> How to complete this task: This task asks for the lines from the one with "Open Settings... from the Ybex menu" to the final line below, repeated exactly, with pictures omitted.

++++ Data for this exercise ++++

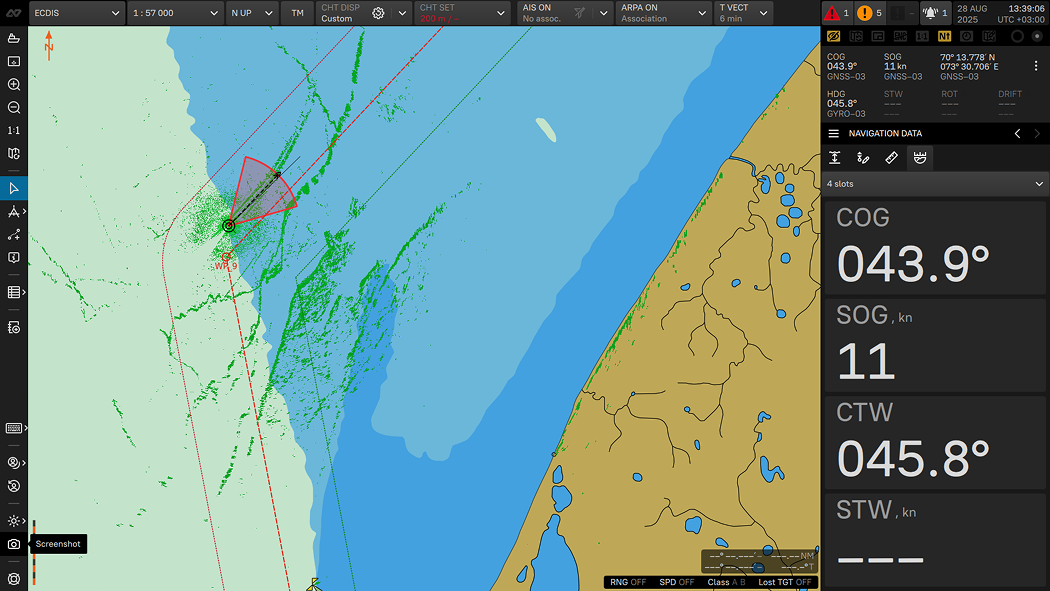This screenshot has width=1050, height=591.
Task: Click the zoom in magnifier icon
Action: click(x=14, y=85)
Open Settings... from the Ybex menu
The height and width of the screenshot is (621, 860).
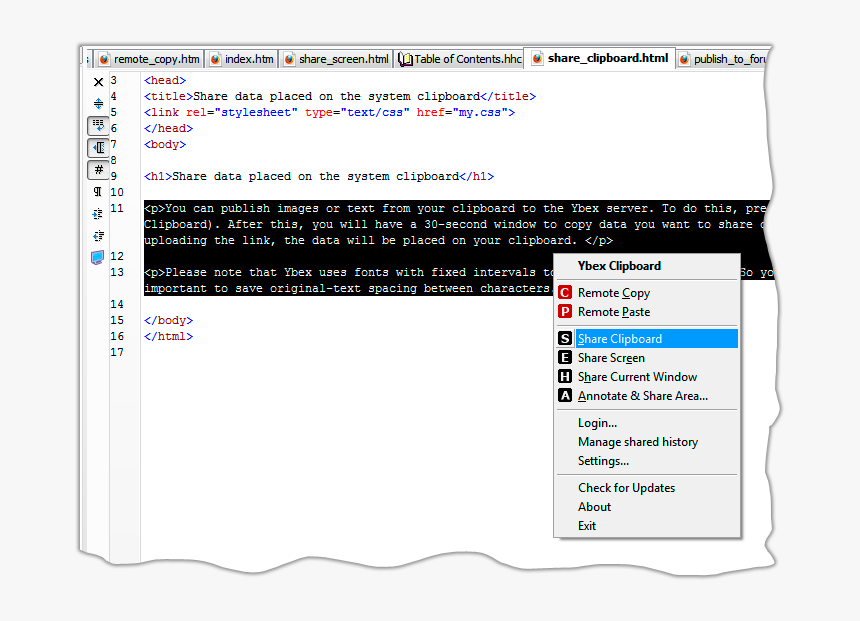pos(603,461)
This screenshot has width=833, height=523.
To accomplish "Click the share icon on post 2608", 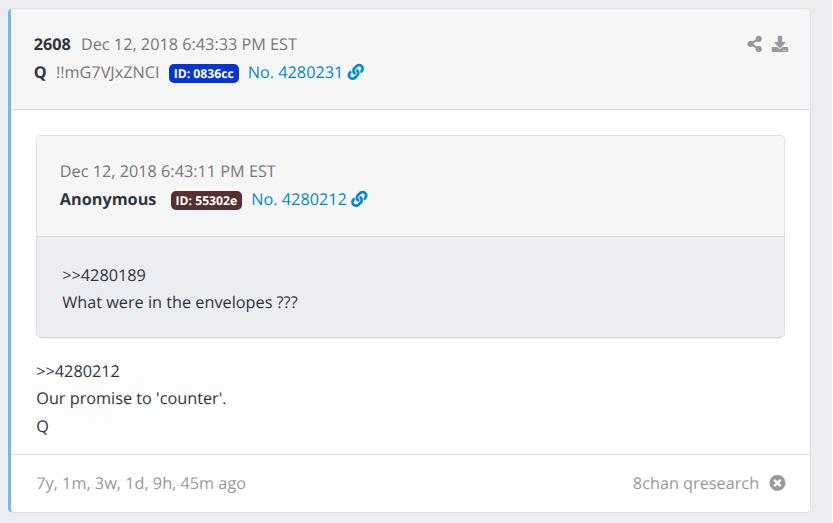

++++

> Solution:
Open Settings... from the Ybex menu
The height and width of the screenshot is (621, 860).
pos(603,461)
This screenshot has width=833, height=523.
To accomplish "Click the share icon on post 2608", 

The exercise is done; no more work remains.